Undocumented or unwanted change in keyword parameter?
Hello, I don't want to report a bug (yet), as I don't know as what this should be reported - but it's definitely a problem. My info on the system where I reproduced it: Python : sys.version_info(major=3, minor=4, micro=3, releaselevel='final', serial=0) lxml.etree : (3, 5, 0, 0) libxml used : (2, 9, 1) libxml compiled : (2, 9, 1) libxslt used : (1, 1, 28) libxslt compiled : (1, 1, 28) In lxml==3.2.1 under Python 2.7 I instantiated it succesfully like this XmlParser([...], XMLSchema_schema=None, [...]) (note the underscore) In lxml==3.5.0 under Python 3.4 this started failing with the error: Traceback (most recent call last): File "/path/to/my/script.py", line 7, in <module> XMLSchema_schema=xmlSchema) File "src/lxml/parser.pxi", line 1437, in lxml.etree.XMLParser.__init__ (src/lxml/lxml.etree.c:120522) TypeError: __init__() got an unexpected keyword argument 'XMLSchema_schema' from lxml import etree The code looks like this: from lxml import etree xmlSchema = etree.XMLSchema(file='/path/to/some/schema.xsd') parser = etree.XMLParser( remove_blank_text=True, attribute_defaults=True, XMLSchema_schema=xmlSchema) It can be fixed by just using "schema" instead of "XMLSchema_schema" as keyword argument: XmlParser([...], schema=xmlSchema, [...]) --- I had a look at the sources of both versions. The affected source line In file src/lxml/lxml.etree.pyx:1437 in both versions looks the same def __init__([...], XMLSchema schema=None, [...]): so I guess somewhere between 3.21. and 3.5.0 the type hint does not get baked into the keyword argument anymore? My question would be: Is this a bug in the documentation that fails to identify the new keyword parameter as "schema" or is this an unwanted change of the parameter that should actually remain as "XMLSchema_schema" and turned accidentally into "schema"? cheers Oliver
Hi,
In lxml==3.2.1 under Python 2.7 I instantiated it succesfully like this XmlParser([...], XMLSchema_schema=None, [...]) (note the underscore)
Unfortunately I can't try this with 3.2.1 (the .tgz package seems broken on lxml.de) but the only reason I can imagine why this should ever have worked is that arbitrary keyword arguments were possible then.
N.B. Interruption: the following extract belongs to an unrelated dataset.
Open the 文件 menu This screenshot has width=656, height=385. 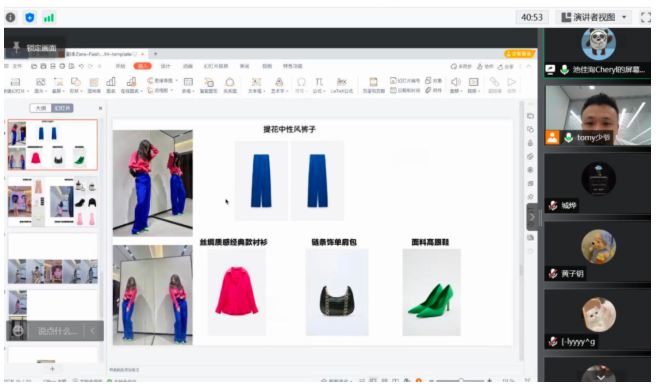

But the source code doesn't support this theory, so maybe a cython quirk back then? Are you sure your report is accurate?
In lxml==3.5.0 under Python 3.4 this started failing with the error:
Traceback (most recent call last): File "/path/to/my/script.py", line 7, in <module> XMLSchema_schema=xmlSchema) File "src/lxml/parser.pxi", line 1437, in lxml.etree.XMLParser.__init__ (src/lxml/lxml.etree.c:120522) TypeError: __init__() got an unexpected keyword argument 'XMLSchema_schema' from lxml import etree
Which is sane and expected imho so my take on it is this: Not a bug, works as intended. If it ever worked with keyword argument 'XMLSchema_schema' then this was a bug and it is now fixed. Holger Landesbank Baden-Wuerttemberg Anstalt des oeffentlichen Rechts Hauptsitze: Stuttgart, Karlsruhe, Mannheim, Mainz HRA 12704 Amtsgericht Stuttgart
Hello Holger,
thanks to your questions I got to the root of the problem. You are correct
tin assuming that XMLSchema_schema very likely never has worked. So this is
purely a documentation problem. If you look at the API documentation at
http://lxml.de/api/lxml.etree.XMLParser-class.html
XMLParser(self, encoding=None, attribute_defaults=False,
dtd_validation=False, load_dtd=False, no_network=True, ns_clean=False,
recover=False, XMLSchema schema=None, remove_blank_text=False,
resolve_entities=True, remove_comments=False, remove_pis=False,
strip_cdata=True, collect_ids=True, target=None, compact=True)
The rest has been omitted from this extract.